▼▼▼
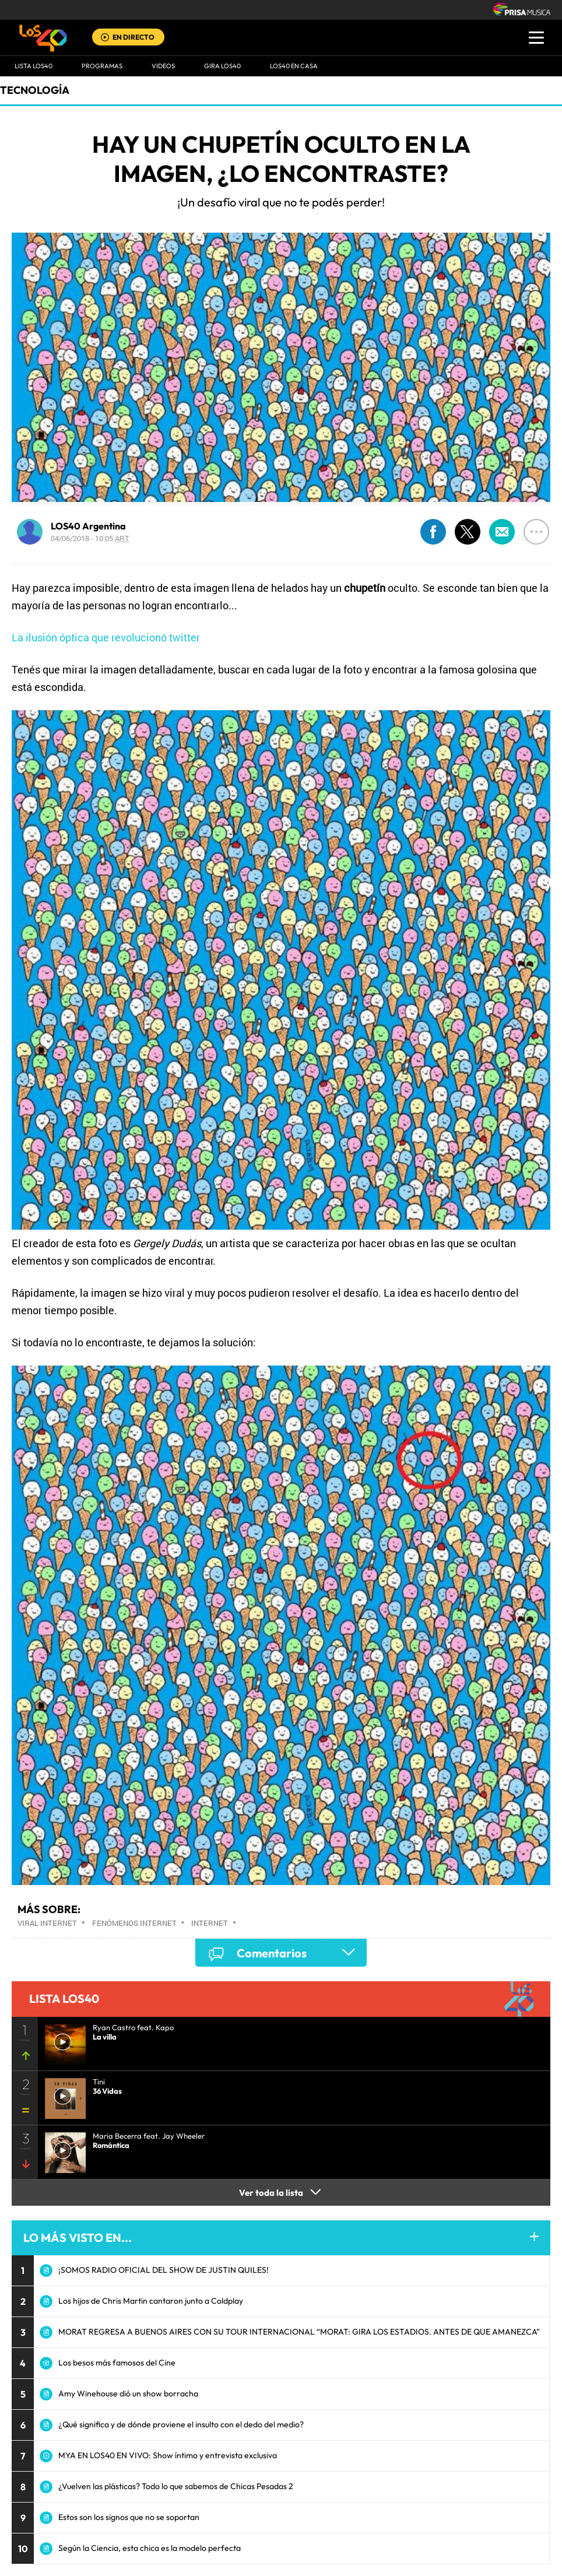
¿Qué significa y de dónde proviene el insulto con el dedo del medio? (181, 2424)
▲▲▲
▼▼▼
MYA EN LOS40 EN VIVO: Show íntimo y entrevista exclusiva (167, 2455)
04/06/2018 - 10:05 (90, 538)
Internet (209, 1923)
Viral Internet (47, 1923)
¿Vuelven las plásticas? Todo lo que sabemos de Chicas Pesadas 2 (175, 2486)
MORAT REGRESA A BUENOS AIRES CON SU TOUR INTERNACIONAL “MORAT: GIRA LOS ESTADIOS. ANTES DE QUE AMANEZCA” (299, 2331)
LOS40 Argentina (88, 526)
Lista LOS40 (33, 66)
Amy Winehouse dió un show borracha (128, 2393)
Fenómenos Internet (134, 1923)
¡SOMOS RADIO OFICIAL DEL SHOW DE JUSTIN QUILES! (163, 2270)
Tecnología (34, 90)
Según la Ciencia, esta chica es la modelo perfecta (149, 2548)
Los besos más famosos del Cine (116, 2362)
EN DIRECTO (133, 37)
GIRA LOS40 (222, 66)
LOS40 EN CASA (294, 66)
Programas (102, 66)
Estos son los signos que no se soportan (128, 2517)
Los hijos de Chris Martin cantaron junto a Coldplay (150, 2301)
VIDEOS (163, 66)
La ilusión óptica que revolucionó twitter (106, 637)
▲▲▲
▶ Problem: Both the line containing "Fenómenos Internet (134, 1923)" and the line containing "La ilusión óptica" belong in the answer. Print them and every line above that falls between them exactly, and no others.

▶ Task answer:
Fenómenos Internet (134, 1923)
¡SOMOS RADIO OFICIAL DEL SHOW DE JUSTIN QUILES! (163, 2270)
Tecnología (34, 90)
Según la Ciencia, esta chica es la modelo perfecta (149, 2548)
Los besos más famosos del Cine (116, 2362)
EN DIRECTO (133, 37)
GIRA LOS40 (222, 66)
LOS40 EN CASA (294, 66)
Programas (102, 66)
Estos son los signos que no se soportan (128, 2517)
Los hijos de Chris Martin cantaron junto a Coldplay (150, 2301)
VIDEOS (163, 66)
La ilusión óptica que revolucionó twitter (106, 637)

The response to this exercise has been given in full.